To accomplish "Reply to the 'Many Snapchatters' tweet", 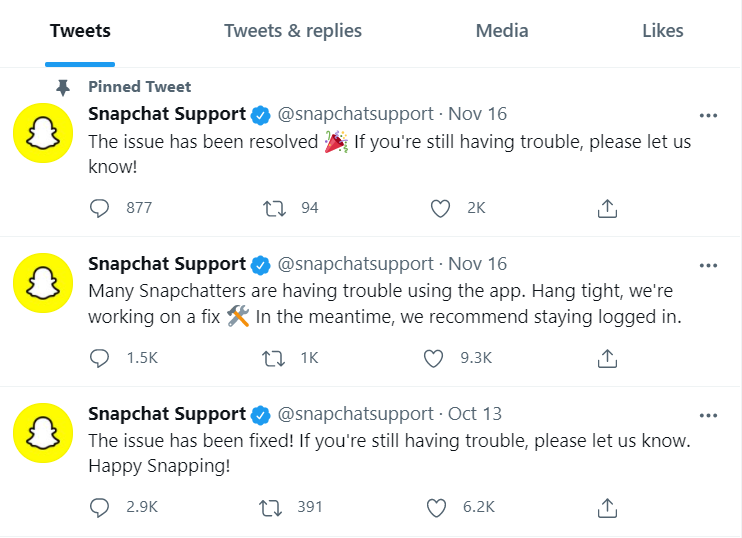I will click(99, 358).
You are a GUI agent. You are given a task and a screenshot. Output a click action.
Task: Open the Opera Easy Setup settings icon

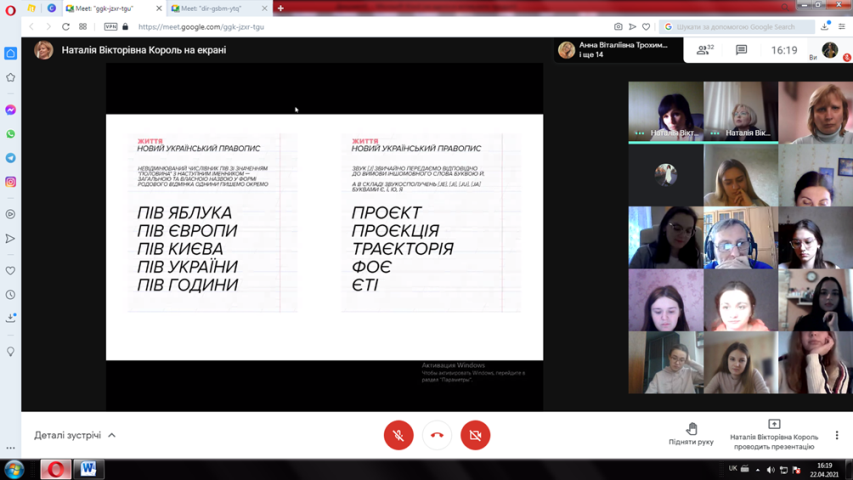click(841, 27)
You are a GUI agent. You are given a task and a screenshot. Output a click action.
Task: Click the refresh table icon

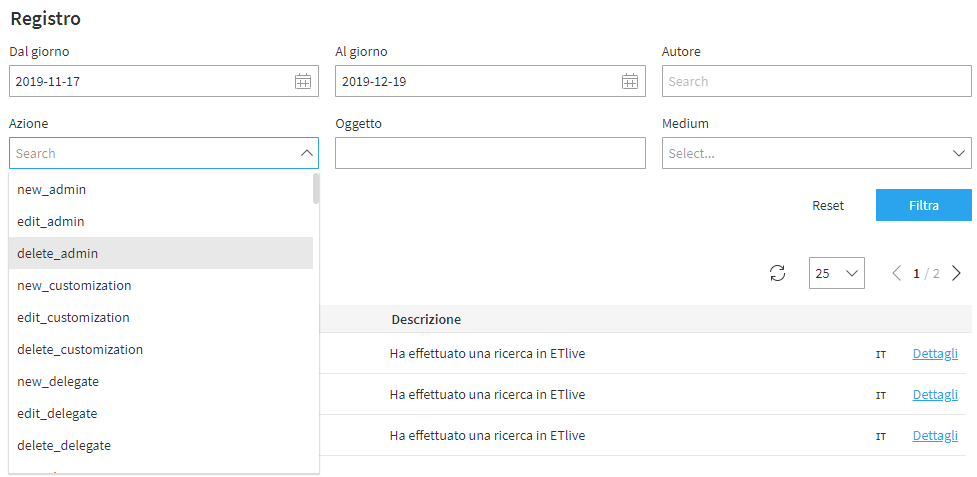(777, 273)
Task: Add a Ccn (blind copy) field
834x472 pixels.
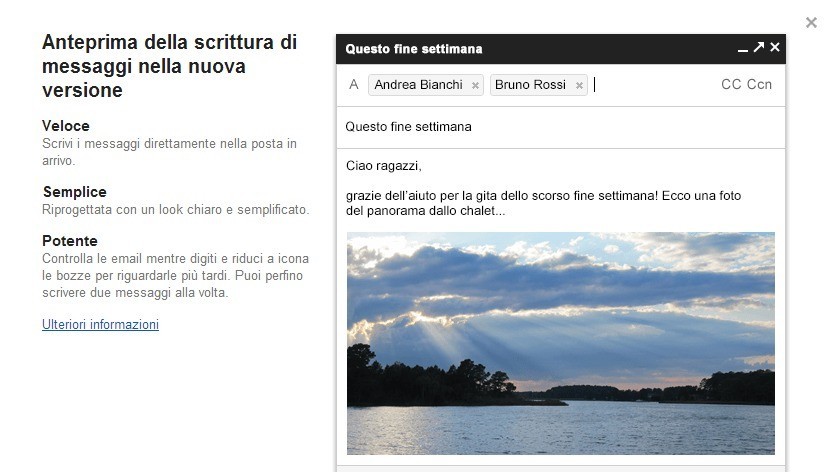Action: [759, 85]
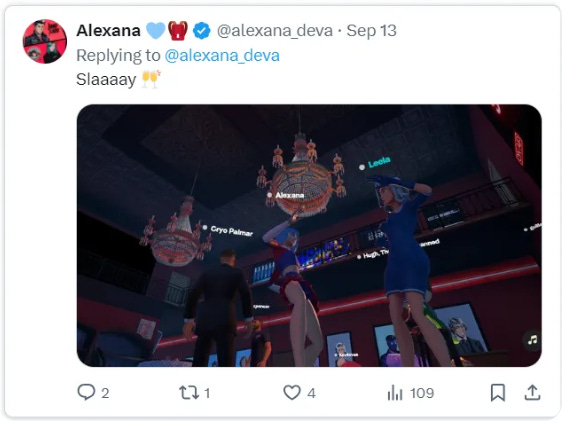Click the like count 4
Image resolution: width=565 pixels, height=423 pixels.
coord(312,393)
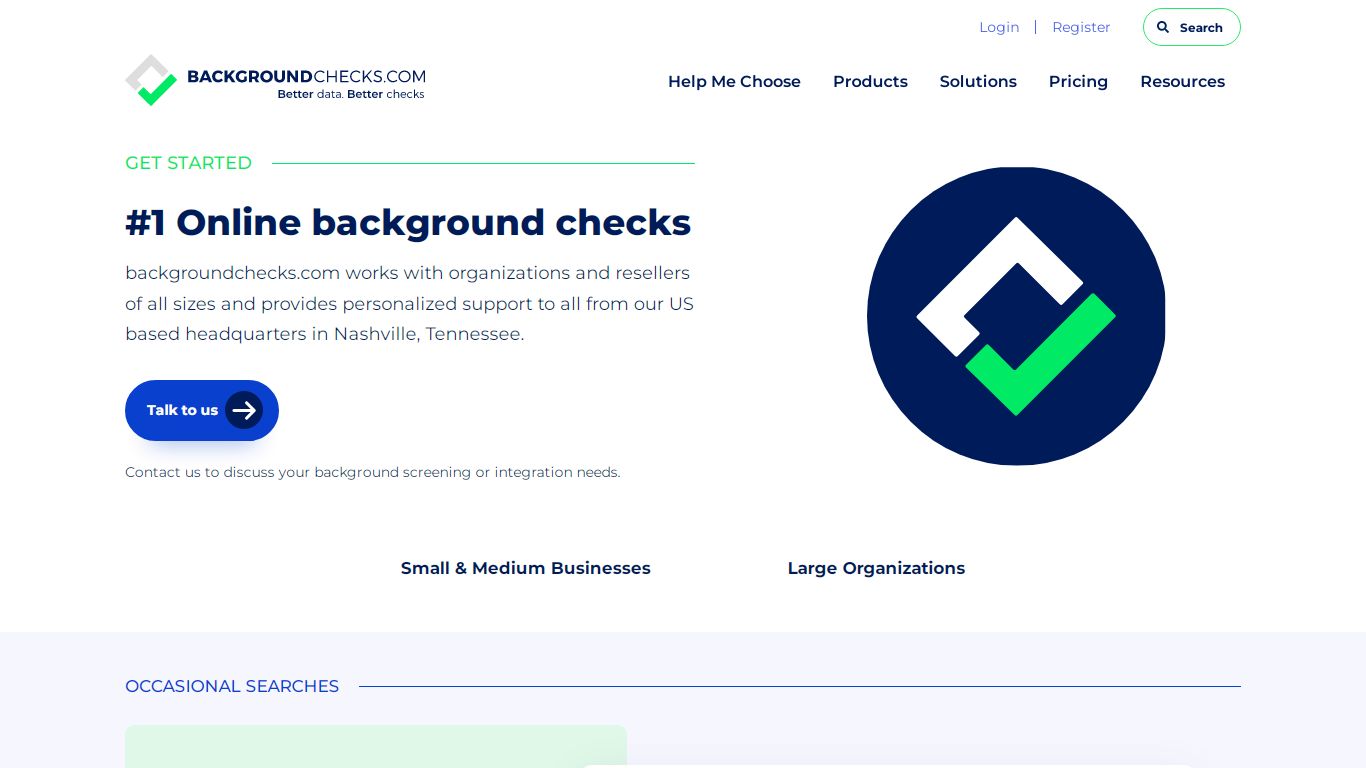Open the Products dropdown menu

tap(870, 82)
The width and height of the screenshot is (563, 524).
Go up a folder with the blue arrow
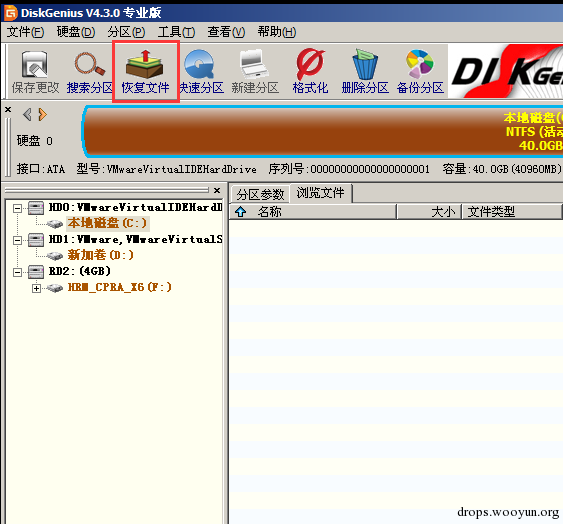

Assignment |
Give back, exactly and with nothing added, the lines from the line with "Task: Open the Opera Easy Setup settings icon" through the final line of the data, both included; leave pictures out.

Answer box |
Task: Open the Opera Easy Setup settings icon

click(841, 27)
You are a GUI agent. You are given a task and a screenshot. Output a click action.
Task: Click the refresh table icon

(777, 273)
Task: Add a Ccn (blind copy) field
834x472 pixels.
Action: [759, 85]
Click the like count 4
Image resolution: width=565 pixels, height=423 pixels.
coord(312,393)
Open the Products dropdown menu

tap(870, 82)
The width and height of the screenshot is (563, 524).
Go up a folder with the blue arrow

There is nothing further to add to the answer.